## [WRITTEN EXERCISE]
Rewrite the listing below with every occurrence of "Find the location of a particular element" changed to "Determine where a specific element is" and nothing else altered.

## [RAW DATA]
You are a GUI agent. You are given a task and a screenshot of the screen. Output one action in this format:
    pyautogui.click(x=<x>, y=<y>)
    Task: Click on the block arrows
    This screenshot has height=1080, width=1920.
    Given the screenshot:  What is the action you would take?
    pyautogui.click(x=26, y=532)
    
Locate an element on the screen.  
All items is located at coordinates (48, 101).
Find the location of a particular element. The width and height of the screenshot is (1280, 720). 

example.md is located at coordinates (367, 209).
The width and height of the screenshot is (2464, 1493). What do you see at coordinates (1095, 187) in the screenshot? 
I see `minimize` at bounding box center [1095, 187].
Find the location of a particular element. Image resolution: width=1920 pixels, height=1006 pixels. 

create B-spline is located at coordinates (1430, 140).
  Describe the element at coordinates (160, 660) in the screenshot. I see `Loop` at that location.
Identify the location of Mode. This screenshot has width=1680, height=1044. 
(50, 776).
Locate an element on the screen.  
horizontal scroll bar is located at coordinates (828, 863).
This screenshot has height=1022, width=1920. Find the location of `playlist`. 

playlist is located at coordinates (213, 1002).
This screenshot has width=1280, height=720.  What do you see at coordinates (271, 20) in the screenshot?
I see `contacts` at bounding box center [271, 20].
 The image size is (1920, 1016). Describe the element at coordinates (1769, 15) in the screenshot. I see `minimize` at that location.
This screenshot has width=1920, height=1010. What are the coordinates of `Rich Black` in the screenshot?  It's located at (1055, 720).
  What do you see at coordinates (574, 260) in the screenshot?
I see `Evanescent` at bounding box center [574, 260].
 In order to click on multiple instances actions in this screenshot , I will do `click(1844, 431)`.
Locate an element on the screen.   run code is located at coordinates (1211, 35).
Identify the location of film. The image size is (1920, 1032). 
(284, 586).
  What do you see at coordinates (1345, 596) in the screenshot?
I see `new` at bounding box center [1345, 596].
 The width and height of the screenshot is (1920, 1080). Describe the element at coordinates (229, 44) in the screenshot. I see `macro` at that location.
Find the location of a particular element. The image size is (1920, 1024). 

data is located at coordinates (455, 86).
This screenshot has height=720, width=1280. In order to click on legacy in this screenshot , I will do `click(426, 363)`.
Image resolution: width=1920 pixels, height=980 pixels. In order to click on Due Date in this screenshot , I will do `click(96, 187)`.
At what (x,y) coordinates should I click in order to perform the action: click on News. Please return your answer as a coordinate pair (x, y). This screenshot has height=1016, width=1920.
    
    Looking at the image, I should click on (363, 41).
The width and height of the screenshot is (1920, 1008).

## [FINISHED TASK]
You are a GUI agent. You are given a task and a screenshot of the screen. Output one action in this format:
    pyautogui.click(x=<x>, y=<y>)
    Task: Click on the block arrows
    This screenshot has height=1080, width=1920.
    Given the screenshot:  What is the action you would take?
    pyautogui.click(x=26, y=532)
    
Locate an element on the screen.  
All items is located at coordinates (48, 101).
Determine where a specific element is. The width and height of the screenshot is (1280, 720). 

example.md is located at coordinates (367, 209).
The width and height of the screenshot is (2464, 1493). What do you see at coordinates (1095, 187) in the screenshot? 
I see `minimize` at bounding box center [1095, 187].
Determine where a specific element is. Image resolution: width=1920 pixels, height=1006 pixels. 

create B-spline is located at coordinates (1430, 140).
  Describe the element at coordinates (160, 660) in the screenshot. I see `Loop` at that location.
Identify the location of Mode. This screenshot has width=1680, height=1044. 
(50, 776).
Locate an element on the screen.  
horizontal scroll bar is located at coordinates (828, 863).
This screenshot has height=1022, width=1920. Find the location of `playlist`. 

playlist is located at coordinates (213, 1002).
This screenshot has width=1280, height=720.  What do you see at coordinates (271, 20) in the screenshot?
I see `contacts` at bounding box center [271, 20].
 The image size is (1920, 1016). Describe the element at coordinates (1769, 15) in the screenshot. I see `minimize` at that location.
This screenshot has width=1920, height=1010. What are the coordinates of `Rich Black` in the screenshot?  It's located at (1055, 720).
  What do you see at coordinates (574, 260) in the screenshot?
I see `Evanescent` at bounding box center [574, 260].
 In order to click on multiple instances actions in this screenshot , I will do `click(1844, 431)`.
Locate an element on the screen.   run code is located at coordinates (1211, 35).
Identify the location of film. The image size is (1920, 1032). 
(284, 586).
  What do you see at coordinates (1345, 596) in the screenshot?
I see `new` at bounding box center [1345, 596].
 The width and height of the screenshot is (1920, 1080). Describe the element at coordinates (229, 44) in the screenshot. I see `macro` at that location.
Determine where a specific element is. The image size is (1920, 1024). 

data is located at coordinates (455, 86).
This screenshot has height=720, width=1280. In order to click on legacy in this screenshot , I will do `click(426, 363)`.
Image resolution: width=1920 pixels, height=980 pixels. In order to click on Due Date in this screenshot , I will do `click(96, 187)`.
At what (x,y) coordinates should I click in order to perform the action: click on News. Please return your answer as a coordinate pair (x, y). This screenshot has height=1016, width=1920.
    
    Looking at the image, I should click on (363, 41).
The width and height of the screenshot is (1920, 1008).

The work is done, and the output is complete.